──────── Material for the task ────────

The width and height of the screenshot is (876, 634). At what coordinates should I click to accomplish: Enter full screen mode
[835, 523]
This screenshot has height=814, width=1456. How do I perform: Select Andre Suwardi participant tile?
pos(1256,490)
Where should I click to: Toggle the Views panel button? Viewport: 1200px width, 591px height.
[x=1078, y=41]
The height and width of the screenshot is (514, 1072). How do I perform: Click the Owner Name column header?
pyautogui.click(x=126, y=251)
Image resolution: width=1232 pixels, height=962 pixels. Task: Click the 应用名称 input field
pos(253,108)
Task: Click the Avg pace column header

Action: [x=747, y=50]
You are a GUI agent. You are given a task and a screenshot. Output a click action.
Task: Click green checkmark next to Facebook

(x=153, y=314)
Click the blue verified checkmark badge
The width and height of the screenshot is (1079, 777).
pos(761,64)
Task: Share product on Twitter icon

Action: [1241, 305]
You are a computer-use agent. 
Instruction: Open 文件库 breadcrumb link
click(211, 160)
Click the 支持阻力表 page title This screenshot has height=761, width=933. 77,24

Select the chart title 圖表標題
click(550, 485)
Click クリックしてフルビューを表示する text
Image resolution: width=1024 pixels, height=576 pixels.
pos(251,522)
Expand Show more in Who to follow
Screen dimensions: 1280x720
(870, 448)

────────

__Goal of the exercise__:
Swap every "column header" in the material for "column heading" and write the material out again, leaving everything else as it is.

__The reply__:
The width and height of the screenshot is (876, 634). At what coordinates should I click to accomplish: Enter full screen mode
[835, 523]
This screenshot has height=814, width=1456. How do I perform: Select Andre Suwardi participant tile?
pos(1256,490)
Where should I click to: Toggle the Views panel button? Viewport: 1200px width, 591px height.
[x=1078, y=41]
The height and width of the screenshot is (514, 1072). How do I perform: Click the Owner Name column heading?
pyautogui.click(x=126, y=251)
Image resolution: width=1232 pixels, height=962 pixels. Task: Click the 应用名称 input field
pos(253,108)
Task: Click the Avg pace column heading

Action: [x=747, y=50]
You are a GUI agent. You are given a task and a screenshot. Output a click action.
Task: Click green checkmark next to Facebook

(x=153, y=314)
Click the blue verified checkmark badge
The width and height of the screenshot is (1079, 777).
pos(761,64)
Task: Share product on Twitter icon

Action: [1241, 305]
You are a computer-use agent. 
Instruction: Open 文件库 breadcrumb link
click(211, 160)
Click the 支持阻力表 page title This screenshot has height=761, width=933. 77,24

Select the chart title 圖表標題
click(550, 485)
Click クリックしてフルビューを表示する text
Image resolution: width=1024 pixels, height=576 pixels.
pos(251,522)
Expand Show more in Who to follow
Screen dimensions: 1280x720
(870, 448)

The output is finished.